I don't tend to enjoy power over other people for it's own sake.
When I have been in discrete positions of power I have been motivated to stay there for the periods I did due to stimulation from "the task", a nice sense of "parenting" people I want to succeed or thrive.
It is complex to predict people's behavior and perceptions stretching significantly into the future as they interact and influence each other and the norms of behavior in a community or a small group in many ways. Even just 1 person can be quite a ride to try to understand and steer to some degree. Even steering oneself.

It has also been nice to be able to actually physically stand up for other people and myself. Really really nice. It gave a lot of self-confidence and some feelings of being valuable and important. I'll possibly be stabbed to death one day over not wanting to feel powerless towards someone who just wants the contents of my wallet though.

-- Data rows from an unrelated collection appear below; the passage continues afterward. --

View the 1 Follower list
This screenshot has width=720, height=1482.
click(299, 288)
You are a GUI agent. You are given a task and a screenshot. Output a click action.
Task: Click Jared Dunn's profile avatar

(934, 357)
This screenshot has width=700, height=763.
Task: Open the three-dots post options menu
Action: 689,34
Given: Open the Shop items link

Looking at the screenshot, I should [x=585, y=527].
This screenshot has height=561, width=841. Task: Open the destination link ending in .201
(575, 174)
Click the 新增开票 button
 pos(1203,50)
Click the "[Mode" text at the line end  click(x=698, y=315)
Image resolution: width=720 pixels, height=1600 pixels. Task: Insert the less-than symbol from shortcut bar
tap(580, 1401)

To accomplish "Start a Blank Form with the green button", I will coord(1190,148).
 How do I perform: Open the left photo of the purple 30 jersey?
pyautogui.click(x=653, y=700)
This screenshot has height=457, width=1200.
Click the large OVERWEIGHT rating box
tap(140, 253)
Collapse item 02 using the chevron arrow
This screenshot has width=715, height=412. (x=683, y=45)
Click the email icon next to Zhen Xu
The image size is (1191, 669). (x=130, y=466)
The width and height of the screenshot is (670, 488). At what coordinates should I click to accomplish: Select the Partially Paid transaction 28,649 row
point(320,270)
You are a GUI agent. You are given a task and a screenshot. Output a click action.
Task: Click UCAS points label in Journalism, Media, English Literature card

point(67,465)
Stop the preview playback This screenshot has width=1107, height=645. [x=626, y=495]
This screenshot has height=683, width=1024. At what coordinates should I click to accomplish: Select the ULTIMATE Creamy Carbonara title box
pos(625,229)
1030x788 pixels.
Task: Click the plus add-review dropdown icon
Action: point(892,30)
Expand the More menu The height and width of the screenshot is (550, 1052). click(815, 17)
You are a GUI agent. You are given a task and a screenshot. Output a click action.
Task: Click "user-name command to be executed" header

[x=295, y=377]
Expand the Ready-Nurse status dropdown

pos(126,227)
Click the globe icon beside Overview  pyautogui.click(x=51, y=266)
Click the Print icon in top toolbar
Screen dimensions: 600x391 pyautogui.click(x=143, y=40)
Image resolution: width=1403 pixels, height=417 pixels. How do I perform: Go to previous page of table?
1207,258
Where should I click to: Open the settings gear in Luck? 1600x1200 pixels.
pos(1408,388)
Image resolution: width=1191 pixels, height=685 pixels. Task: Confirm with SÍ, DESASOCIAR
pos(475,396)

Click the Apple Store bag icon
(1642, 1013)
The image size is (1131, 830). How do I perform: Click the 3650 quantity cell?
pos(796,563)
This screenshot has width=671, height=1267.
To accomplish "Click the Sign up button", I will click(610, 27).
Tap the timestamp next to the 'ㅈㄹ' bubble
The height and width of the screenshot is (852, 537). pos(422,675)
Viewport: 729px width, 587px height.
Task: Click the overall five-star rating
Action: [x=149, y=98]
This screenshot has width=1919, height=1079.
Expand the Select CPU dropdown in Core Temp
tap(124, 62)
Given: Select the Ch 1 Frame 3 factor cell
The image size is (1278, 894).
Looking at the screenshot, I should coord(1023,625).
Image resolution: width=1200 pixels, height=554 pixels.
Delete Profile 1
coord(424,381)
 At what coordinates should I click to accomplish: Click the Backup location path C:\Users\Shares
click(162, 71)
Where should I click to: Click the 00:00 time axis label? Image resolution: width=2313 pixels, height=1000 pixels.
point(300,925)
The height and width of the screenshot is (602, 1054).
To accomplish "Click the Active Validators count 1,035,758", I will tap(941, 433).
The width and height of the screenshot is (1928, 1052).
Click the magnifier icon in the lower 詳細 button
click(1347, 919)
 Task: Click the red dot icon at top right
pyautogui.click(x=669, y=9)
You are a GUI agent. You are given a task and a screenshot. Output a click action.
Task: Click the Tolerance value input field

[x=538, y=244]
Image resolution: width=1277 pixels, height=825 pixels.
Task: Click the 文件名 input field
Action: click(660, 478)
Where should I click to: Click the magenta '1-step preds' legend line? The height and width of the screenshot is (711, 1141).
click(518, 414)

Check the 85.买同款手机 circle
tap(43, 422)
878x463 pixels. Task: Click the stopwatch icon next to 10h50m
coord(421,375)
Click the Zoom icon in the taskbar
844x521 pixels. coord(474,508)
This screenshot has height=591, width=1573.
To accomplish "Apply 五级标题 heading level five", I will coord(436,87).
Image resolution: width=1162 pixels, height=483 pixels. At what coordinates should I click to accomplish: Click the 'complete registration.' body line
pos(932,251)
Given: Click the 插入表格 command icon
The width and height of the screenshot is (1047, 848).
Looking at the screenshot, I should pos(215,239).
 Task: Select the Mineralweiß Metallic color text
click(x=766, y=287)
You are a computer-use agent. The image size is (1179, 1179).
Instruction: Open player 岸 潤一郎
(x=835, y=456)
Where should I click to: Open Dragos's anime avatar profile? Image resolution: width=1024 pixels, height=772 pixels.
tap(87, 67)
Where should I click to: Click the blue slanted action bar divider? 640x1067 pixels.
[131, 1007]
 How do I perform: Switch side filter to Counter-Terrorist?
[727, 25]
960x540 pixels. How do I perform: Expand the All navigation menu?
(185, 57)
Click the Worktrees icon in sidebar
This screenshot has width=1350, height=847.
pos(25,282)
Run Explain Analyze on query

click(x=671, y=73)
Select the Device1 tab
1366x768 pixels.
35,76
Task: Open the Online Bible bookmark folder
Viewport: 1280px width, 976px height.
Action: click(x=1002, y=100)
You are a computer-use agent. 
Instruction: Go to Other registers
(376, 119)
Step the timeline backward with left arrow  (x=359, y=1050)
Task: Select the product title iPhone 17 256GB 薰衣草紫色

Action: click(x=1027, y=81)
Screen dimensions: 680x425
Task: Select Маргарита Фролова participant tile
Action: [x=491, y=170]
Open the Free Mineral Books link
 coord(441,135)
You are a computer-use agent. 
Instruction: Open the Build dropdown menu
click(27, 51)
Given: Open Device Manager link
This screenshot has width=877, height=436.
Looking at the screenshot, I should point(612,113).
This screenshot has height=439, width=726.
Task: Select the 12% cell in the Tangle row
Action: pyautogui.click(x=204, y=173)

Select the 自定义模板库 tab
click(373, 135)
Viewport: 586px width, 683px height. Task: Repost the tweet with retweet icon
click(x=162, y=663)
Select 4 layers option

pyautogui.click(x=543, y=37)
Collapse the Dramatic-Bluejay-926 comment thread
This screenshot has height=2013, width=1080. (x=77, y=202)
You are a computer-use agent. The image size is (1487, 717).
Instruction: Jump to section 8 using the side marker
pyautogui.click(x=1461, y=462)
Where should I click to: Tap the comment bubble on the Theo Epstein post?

I tend to shy away from having any direct or official power unless I care a lot about whatever the power is over, and see a void in capacity that others can't or aren't willing to fill.
If I suddenly got rich, I'd feel it would kind of be an emotional burden until I adjusted to become more interested and skilled in the resource allocation power it would enable me to wield.... or I might just dump whatever of it I didn't personally require to have a secure modest life into the hands of someone else to worry about.

Power that isn't just cognitive or physical capabilties can quickly make one a target for drama one would like to avoid, too. Or worse.

Disclaimer (but I hardly know her): Not entirely sure if I'm INTP in the deeps.